▶ Texte proposé
▶
Un parcours de soins trop peu gradué et une offre saturée

Le parcours de soins en pédopsychiatrie repose sur une offre organisée en « secteurs » infanto-juvéniles, dont les missions assignées sont très larges. En amont du parcours, les pouvoirs publics ont tenté de développer, avec le projet national dit des « 1 000 premiers jours », une approche de prévention des troubles psychiques des mères et des nourrissons. Mais cet effort n’est pas aussi fermement poursuivi à l’école - les psychologues de l’Éducation nationale étant souvent renvoyés vers des missions d’orientation scolaire. En ville, les professionnels libéraux méconnaissent encore trop les caractéristiques des troubles psychiques des enfants et des adolescents et ne jouent donc pas suffisamment leur rôle de porte d’entrée dans le parcours de soins. La Cour recommande notamment une amélioration de leur formation. En revanche, les psychologues et les infirmières de pratique avancée, en nombre important et croissant, ont vocation à prendre progressivement une place dans le parcours de soins. Dans ce contexte, les CMP-IJ ont été progressivement submergés par les demandes diverses, allant des troubles légers à sévères, entrainant une difficulté à assurer en totalité leur mission de suivi des troubles psychiques les plus sévères.
En s’ajoutant aux structures existantes, une expérimentation de maisons de l’enfance et de l’adolescence pourrait contribuer à assurer un accueil de première ligne plus efficace. Dans ce paysage renouvelé, les CMP-IJ pourraient ainsi se consacrer au suivi des troubles modérés à sévères, à la coordination des parcours et assurer pleinement leur rôle de centre d’expertise. Enfin, pour anticiper et limiter le recours aux services d’urgences lorsqu’un patient est en crise, les dispositifs d’équipes mobiles et de liaison devraient devenir un équipement de base de chaque territoire de référence.
◀
Données recueillies
▶
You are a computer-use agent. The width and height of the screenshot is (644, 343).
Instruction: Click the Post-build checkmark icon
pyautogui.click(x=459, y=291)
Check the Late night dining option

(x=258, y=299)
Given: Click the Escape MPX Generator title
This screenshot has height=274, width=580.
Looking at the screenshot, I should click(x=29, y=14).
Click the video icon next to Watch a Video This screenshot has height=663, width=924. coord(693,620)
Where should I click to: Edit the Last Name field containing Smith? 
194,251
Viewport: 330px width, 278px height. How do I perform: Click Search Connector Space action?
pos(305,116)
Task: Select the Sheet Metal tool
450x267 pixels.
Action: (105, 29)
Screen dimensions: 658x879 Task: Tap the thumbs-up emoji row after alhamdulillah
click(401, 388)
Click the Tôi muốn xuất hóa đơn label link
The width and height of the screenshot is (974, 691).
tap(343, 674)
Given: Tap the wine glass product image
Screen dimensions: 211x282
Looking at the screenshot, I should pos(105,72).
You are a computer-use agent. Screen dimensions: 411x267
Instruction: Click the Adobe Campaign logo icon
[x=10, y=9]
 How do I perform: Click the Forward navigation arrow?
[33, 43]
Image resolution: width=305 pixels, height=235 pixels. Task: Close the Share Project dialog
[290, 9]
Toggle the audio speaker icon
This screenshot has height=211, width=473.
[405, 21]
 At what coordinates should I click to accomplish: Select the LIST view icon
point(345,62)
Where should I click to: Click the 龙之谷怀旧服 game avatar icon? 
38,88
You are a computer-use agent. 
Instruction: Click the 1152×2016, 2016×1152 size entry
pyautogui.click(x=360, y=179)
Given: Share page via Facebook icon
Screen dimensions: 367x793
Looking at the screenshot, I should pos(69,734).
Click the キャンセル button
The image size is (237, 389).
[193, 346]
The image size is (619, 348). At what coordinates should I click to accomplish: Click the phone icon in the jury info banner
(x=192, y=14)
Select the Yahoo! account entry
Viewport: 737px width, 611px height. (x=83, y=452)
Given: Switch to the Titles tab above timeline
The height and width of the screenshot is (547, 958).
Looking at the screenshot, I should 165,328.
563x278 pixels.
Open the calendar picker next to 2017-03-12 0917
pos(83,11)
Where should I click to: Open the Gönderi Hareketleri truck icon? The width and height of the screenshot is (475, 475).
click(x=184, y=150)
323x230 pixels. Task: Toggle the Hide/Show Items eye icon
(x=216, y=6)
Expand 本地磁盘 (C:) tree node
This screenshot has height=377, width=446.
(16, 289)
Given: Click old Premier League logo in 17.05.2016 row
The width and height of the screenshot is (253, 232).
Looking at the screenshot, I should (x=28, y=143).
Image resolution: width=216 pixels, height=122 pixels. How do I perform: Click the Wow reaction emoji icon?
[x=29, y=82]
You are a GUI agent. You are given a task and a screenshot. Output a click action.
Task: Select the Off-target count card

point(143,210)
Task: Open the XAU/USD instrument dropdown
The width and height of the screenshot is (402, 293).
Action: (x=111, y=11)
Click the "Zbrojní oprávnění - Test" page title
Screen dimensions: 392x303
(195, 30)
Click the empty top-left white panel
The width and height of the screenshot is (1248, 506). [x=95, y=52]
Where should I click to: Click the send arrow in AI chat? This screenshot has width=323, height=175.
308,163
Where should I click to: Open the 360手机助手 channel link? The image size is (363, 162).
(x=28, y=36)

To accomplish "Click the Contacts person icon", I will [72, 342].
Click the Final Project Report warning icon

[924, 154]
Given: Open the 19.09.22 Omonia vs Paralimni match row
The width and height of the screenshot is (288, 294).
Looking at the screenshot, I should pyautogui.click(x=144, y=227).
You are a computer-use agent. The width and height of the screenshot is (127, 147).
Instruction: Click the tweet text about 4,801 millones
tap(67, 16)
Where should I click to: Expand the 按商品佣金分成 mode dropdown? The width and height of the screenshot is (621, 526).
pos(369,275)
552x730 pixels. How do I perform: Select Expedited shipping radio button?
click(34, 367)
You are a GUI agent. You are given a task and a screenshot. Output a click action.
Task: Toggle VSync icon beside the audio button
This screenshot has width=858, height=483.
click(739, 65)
◀
▶ Consigne 1
Recopiez le passage du texte sur la pédopsychiatrie qui commence à « En s’ajoutant aux » et se termine à « territoire de référence. ».
▶ Consigne 2
D'après le texte sur la pédopsychiatrie, les affirmations suivantes sont-elles exactes ? Répondez par oui ou par non et citez les mots du texte qui le justifient. (a) Les psychologues de l'Éducation nationale sont souvent renvoyés vers des missions d'orientation scolaire. (b) Les professionnels libéraux jouent pleinement leur rôle de porte d'entrée dans le parcours de soins. (c) Les dispositifs d'équipes mobiles et de liaison devraient devenir un équipement de base de chaque territoire de référence.

▶ Corrigé 1
En s’ajoutant aux structures existantes, une expérimentation de maisons de l’enfance et de l’adolescence pourrait contribuer à assurer un accueil de première ligne plus efficace. Dans ce paysage renouvelé, les CMP-IJ pourraient ainsi se consacrer au suivi des troubles modérés à sévères, à la coordination des parcours et assurer pleinement leur rôle de centre d’expertise. Enfin, pour anticiper et limiter le recours aux services d’urgences lorsqu’un patient est en crise, les dispositifs d’équipes mobiles et de liaison devraient devenir un équipement de base de chaque territoire de référence.

▶ Corrigé 2
(a) Oui : « les psychologues de l’Éducation nationale étant souvent renvoyés vers des missions d’orientation scolaire ».
(b) Non : « ne jouent donc pas suffisamment leur rôle de porte d’entrée dans le parcours de soins ».
(c) Oui : « les dispositifs d’équipes mobiles et de liaison devraient devenir un équipement de base de chaque territoire de référence ».